“I just returned from an amazing three day retreat that inspired me to new levels of love and appreciation of everything Jewish.”

— Shifra Bemis

Posts Tagged: community

Threefold Path of Action

Even before the horrific massacre at Tree of Life synagogue in Pittsburgh this past Shabbat, it was easy to feel overwhelmed by the state of the world. The forces at play are so huge and the stakes are so high. How do we muster the courage to act? How do we even discern what actions to take?

Following the teaching of Joanna Macy, we might consider three different paths: holding and taking care of those who urgently need our care; developing new life-sustaining structures for a better world; and cultivating a shift in consciousness, the ability to deeply take in and know how profoundly interconnected we all are.

These three paths themselves are interconnected, of course, and there is extraordinary work happening in all three areas. The goal of IJS’s teaching is rooted in the third path. Our practices, whether they are meditation, prayer, text study, middot work or body awareness, are all for the sake of opening our eyes to the underlying unity that is the hidden fabric of the universe. This is an essential knowing that can also inspire and support those who are immediately engaged in taking care of others and in leading us out of the darkness that is all around us.

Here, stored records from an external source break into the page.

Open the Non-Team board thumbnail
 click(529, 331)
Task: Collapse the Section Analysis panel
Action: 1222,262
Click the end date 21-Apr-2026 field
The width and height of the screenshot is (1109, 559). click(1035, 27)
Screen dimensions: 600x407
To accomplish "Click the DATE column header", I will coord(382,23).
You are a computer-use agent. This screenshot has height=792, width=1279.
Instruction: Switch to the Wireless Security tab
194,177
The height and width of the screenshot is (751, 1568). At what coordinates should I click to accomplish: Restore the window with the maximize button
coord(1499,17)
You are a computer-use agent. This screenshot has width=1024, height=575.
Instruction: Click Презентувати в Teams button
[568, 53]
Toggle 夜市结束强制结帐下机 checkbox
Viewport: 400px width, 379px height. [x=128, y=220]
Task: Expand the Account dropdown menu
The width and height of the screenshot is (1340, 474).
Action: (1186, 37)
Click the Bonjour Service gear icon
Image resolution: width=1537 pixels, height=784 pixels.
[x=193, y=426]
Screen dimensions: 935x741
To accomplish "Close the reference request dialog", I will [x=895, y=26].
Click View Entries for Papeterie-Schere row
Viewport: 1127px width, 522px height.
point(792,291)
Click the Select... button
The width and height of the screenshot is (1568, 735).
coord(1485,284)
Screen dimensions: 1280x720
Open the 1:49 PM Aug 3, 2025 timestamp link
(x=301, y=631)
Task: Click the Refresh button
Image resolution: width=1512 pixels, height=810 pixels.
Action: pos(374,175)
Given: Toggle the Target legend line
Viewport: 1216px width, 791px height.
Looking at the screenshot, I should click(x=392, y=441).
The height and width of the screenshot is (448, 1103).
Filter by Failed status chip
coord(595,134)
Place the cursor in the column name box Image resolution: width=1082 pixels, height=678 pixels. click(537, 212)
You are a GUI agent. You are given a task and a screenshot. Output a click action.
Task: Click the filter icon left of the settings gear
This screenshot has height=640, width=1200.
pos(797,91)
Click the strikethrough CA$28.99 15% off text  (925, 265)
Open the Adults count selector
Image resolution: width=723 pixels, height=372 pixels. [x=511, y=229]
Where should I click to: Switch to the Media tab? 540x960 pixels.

And what a blessing to know that there are others on this path with us. Last week we held a retreat for our Kivvun cohort at the Trinity Retreat Center. We had frequently used this retreat center for our east coast retreats, enjoying the beautiful setting on the Housatonic River and the famously fantastic food, until they closed in the fall of 2013. But they recently reopened their doors and we went back, trying not to bring a comparing mind with us.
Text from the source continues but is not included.